Finita la relazione sentimentale tra un uomo e una donna, entrambi originari del Napoletano, lei pretende duemila euro da lui che, tuttavia, rifiuta di versare. E’ a quel punto che l’uomo, un 46enne, inizia ad essere vittima di atti persecutori che, ben presto, sfociano in una rapina e in un’estorsione. A mettere in piedi il tutto e’ la ex con la collaborazione di altri due uomini, uno di Sant’Egidio del Monte Albino e l’altro di Sant’Antonio Abate, due localita’ a confine tra le province di Salerno e di Napoli. Tutti e tre sono destinatari, oggi, di un’ordinanza di misura cautelare personale emessa dal Giudice per le indagini preliminari del Tribunale di Nocera Inferiore.

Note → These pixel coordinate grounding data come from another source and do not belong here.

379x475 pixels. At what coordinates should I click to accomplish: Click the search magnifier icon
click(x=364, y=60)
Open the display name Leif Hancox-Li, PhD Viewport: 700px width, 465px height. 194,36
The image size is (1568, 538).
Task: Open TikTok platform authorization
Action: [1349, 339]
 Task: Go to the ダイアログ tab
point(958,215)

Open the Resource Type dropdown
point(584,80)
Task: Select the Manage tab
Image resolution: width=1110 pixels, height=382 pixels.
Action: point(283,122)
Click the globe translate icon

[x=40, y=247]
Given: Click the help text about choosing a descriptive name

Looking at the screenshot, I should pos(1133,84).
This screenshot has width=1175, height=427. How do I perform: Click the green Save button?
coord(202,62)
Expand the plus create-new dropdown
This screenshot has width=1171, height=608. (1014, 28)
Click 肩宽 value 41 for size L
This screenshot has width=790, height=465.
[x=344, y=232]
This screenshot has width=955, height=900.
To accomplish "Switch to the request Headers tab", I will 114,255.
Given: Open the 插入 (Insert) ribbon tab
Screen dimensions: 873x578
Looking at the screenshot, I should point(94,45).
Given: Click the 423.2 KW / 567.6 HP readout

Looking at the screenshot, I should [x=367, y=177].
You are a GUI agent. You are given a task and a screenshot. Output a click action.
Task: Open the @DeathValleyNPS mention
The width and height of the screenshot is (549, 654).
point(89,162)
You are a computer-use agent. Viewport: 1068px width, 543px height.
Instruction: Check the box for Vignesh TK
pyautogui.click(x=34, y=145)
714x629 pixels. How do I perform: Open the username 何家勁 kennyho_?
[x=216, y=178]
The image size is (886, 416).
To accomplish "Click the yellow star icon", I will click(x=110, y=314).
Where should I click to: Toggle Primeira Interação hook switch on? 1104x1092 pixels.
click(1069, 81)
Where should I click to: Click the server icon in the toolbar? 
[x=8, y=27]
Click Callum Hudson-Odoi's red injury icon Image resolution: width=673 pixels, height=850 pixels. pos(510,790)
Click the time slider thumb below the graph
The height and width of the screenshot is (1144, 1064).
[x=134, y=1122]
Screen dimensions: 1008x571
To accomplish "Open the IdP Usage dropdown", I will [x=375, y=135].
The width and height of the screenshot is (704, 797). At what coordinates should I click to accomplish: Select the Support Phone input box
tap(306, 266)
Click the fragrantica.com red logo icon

L’indagine e’ stata avviata nel giugno scorso quando la vittima, riferendo di essere stato rapinato della propria automobile, dopo essere stato avvicinato e percosso da tre persone, presenta denuncia ai carabinieri di Nocera Superiore (Salerno). Coordinati dalla procura nocerina, i militari riescono a ricostruire come la donna, pur di ottenere i duemila euro, ha posto in essere, in concorso con gli altri due indagati, nei confronti del 46enne, svariati atti persecutori, tra cui ripetuti pedinamenti, minacce e percosse. Condotte queste che, nella scorsa primavera, si sono ‘evolute’ in vere e proprie rapine, quando all’uomo sono stati rubati sia il telefono cellulare, sia l’autoveicolo. I tre indagati sono ora ristretti ai domiciliari, cosi’ come stabilito dall’ordinanza del Gip, eseguita dai carabinieri¬† del reparto territoriale di Nocera Inferiore, supportati da quelli della Compagnia di Castellammare di Stabia.